Adrienne is a theater-maker/director and voice expert. On the first day in the room, spent mostly talking and getting to know each other further, she explained to us that she sometimes has trouble connecting with people quickly and prefers to have more time to genuinely get to know someone. She considers herself pretty private and has strong opinions about the world that she wants to stick to without coming off as disrespectful. This often inclines her towards listening and observing rather than opening up, especially in early interactions. Adrienne has long been interested in vulnerability but has sometimes found it hard to get there, especially as a younger artist. For much of her life, she defined success by excellence, but she has now realized that such a philosophy made finding vulnerability difficult. So, she spent the past several years exploring and focusing on vulnerability as a theme both in her artwork and in critical reflections and writing.

Sean is a musician and writer of songs, solo compositions, and soundscapes who fronts the soulful roots band Hoots & Hellmouth. He has pushed personal limits a lot in the past few years as part of a shift from focusing on the band to a more complete life of artistry. He participated in a Peruvian jungle retreat that led him to massive communal vulnerability and personal revelations, and has since explored other means of catharsis. He has been thinking about ways to continue to let go of things that he’s been holding onto and how to no longer give shame power over him.
= = =
## ASSIGNED TASK A
From the entries, copy out every line from the one containing "Identify the location" to the end of the entries, both ends included, leaving out the pictures.
The entries below and the text about the two artists come from separate sources.

## MATERIAL SHOWN
= = =
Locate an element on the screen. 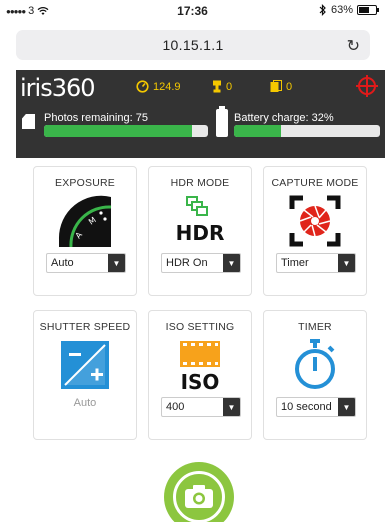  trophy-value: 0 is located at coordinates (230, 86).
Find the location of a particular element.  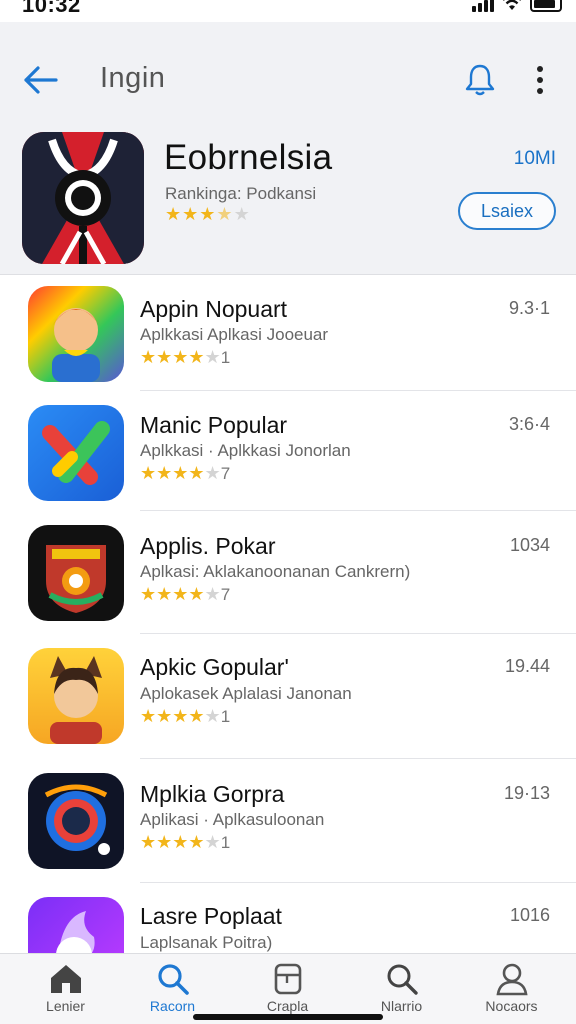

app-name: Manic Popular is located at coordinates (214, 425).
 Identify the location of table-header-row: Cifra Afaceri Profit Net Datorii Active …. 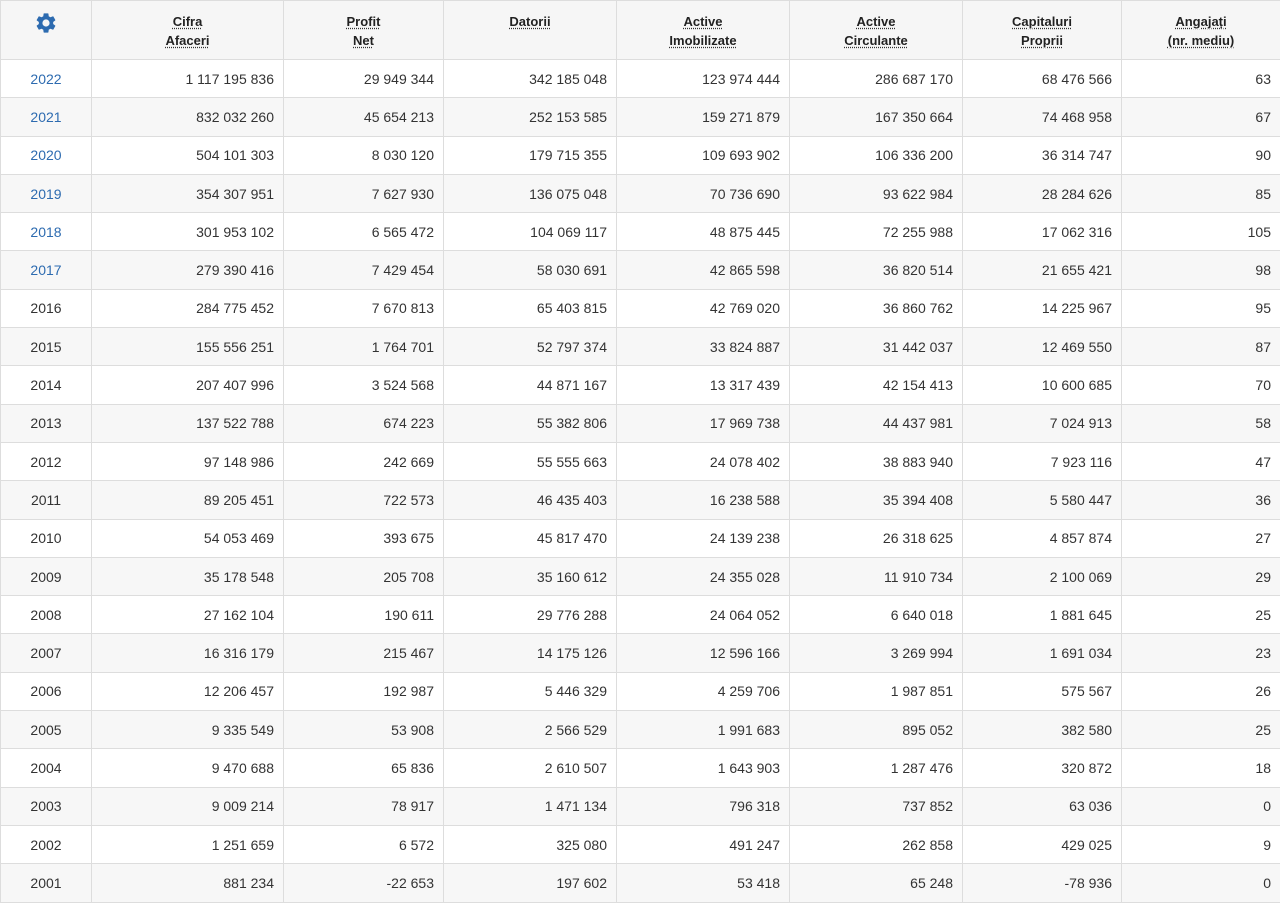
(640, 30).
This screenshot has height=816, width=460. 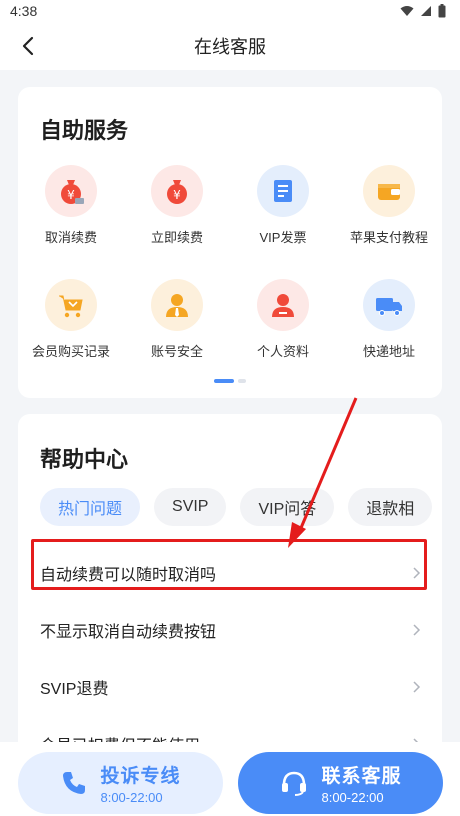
= = =
## ASSIGNED TASK B
Write out the artist profiles again from "Sean is a musician" to "power over him.", replacing "soundscapes" with "field recordings".

## RESPONSE A
 Identify the location of table-header-row: Cifra Afaceri Profit Net Datorii Active …. 
(640, 30).
This screenshot has height=816, width=460. 

## RESPONSE B
Sean is a musician and writer of songs, solo compositions, and field recordings who fronts the soulful roots band Hoots & Hellmouth. He has pushed personal limits a lot in the past few years as part of a shift from focusing on the band to a more complete life of artistry. He participated in a Peruvian jungle retreat that led him to massive communal vulnerability and personal revelations, and has since explored other means of catharsis. He has been thinking about ways to continue to let go of things that he’s been holding onto and how to no longer give shame power over him.